__Travail demandé__.
a: Traduisez en anglais la phrase suivante de l'extrait sur les énergies renouvelables : « Renvoyant une fois de plus la balle aux États membres, la Commission les appelle encore à continuer de promouvoir les investissements dans les réseaux transeuropéens, sur la base de "projets d'intérêt commun". »
b: Relevez tous les passages placés entre guillemets dans l'extrait sur les énergies renouvelables.

__Extrait fourni__.
------

Accélérer le déploiement des énergies renouvelables
Renvoyant une fois de plus la balle aux États membres, la Commission les appelle encore à continuer de promouvoir les investissements dans les réseaux transeuropéens, sur la base de "projets d'intérêt commun". Elle insiste enfin sur la nécessité d'accélérer le déploiement des énergies renouvelables, et singulièrement sur celle "d'accélérer la délivrance des autorisations en réduisant les procédures d'autorisation longues et complexes qui constituent l'un des principaux obstacles au développement d'infrastructures énergétiques propres". Elle publiera des orientations en la matière en 2022, de même qu'elle lancera en début d'année prochaine des travaux sur un "code des réseaux afin de supprimer les barrières réglementaires au développement de la flexibilité du côté de la demande".

------

__Données sources__.

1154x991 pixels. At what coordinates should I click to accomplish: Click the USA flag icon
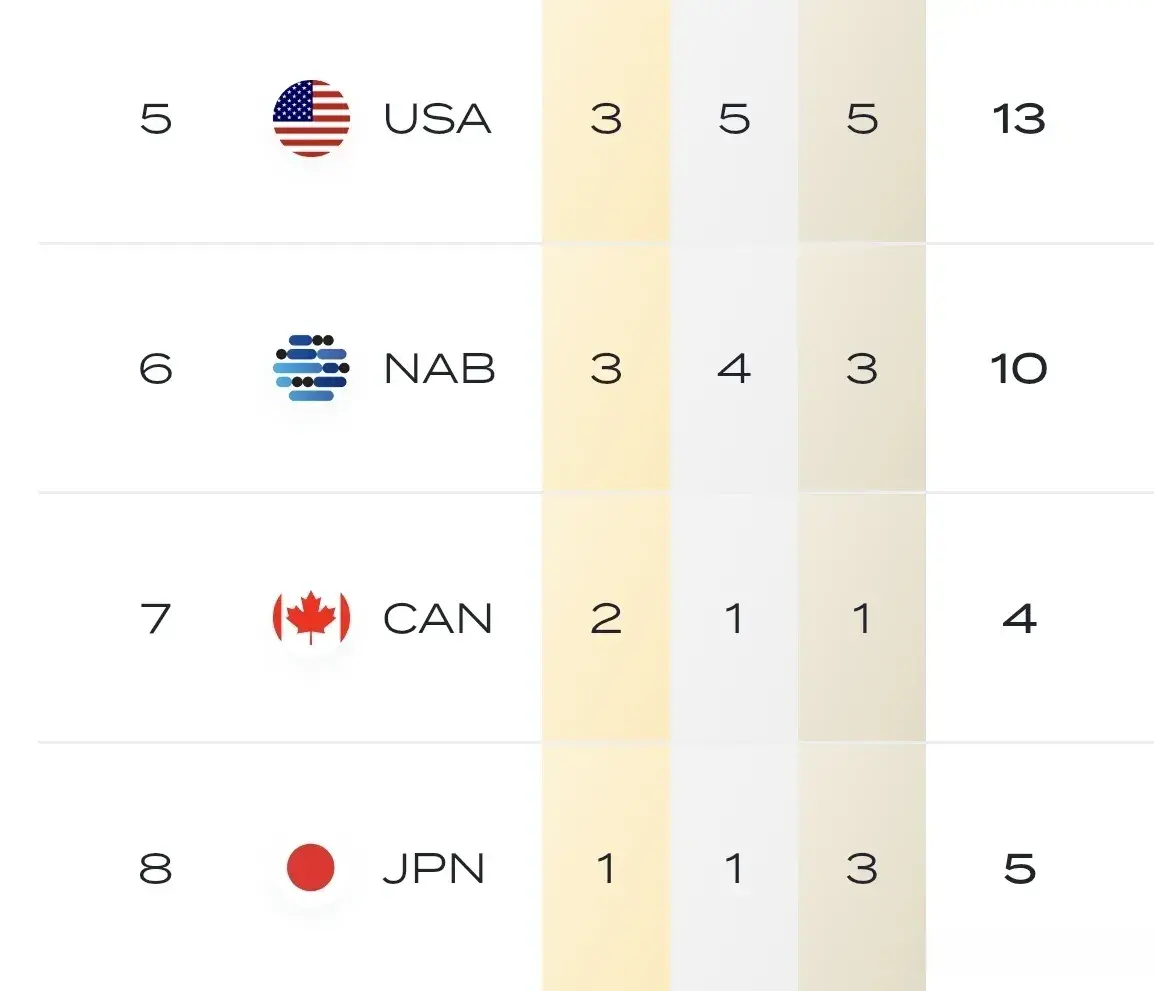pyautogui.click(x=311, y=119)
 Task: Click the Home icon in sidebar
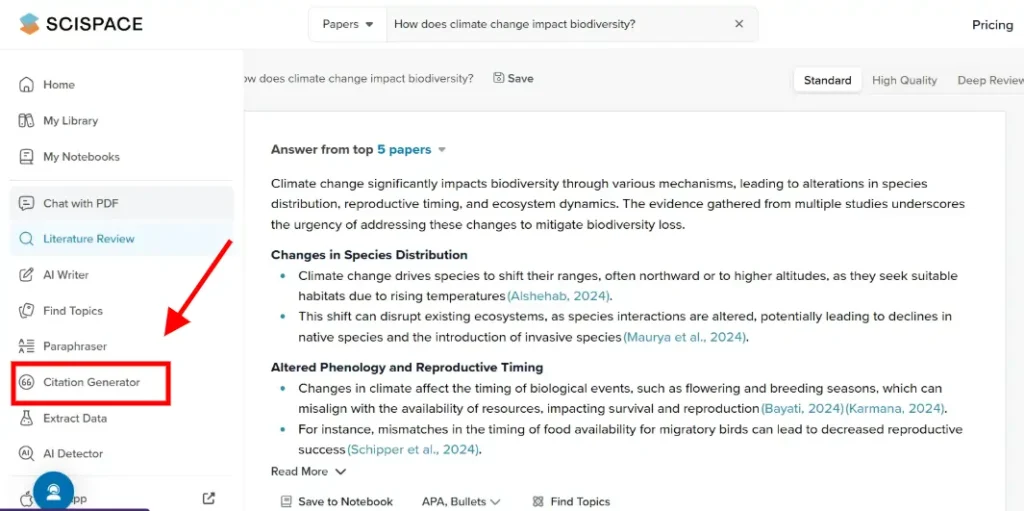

------

__Réponses fournies__.
a: Once again putting the onus back on the Member States, the Commission further calls on them to keep promoting investment in trans-European networks, on the basis of "projects of common interest".

b:
- "projets d'intérêt commun"
- "d'accélérer la délivrance des autorisations en réduisant les procédures d'autorisation longues et complexes qui constituent l'un des principaux obstacles au développement d'infrastructures énergétiques propres"
- "code des réseaux afin de supprimer les barrières réglementaires au développement de la flexibilité du côté de la demande"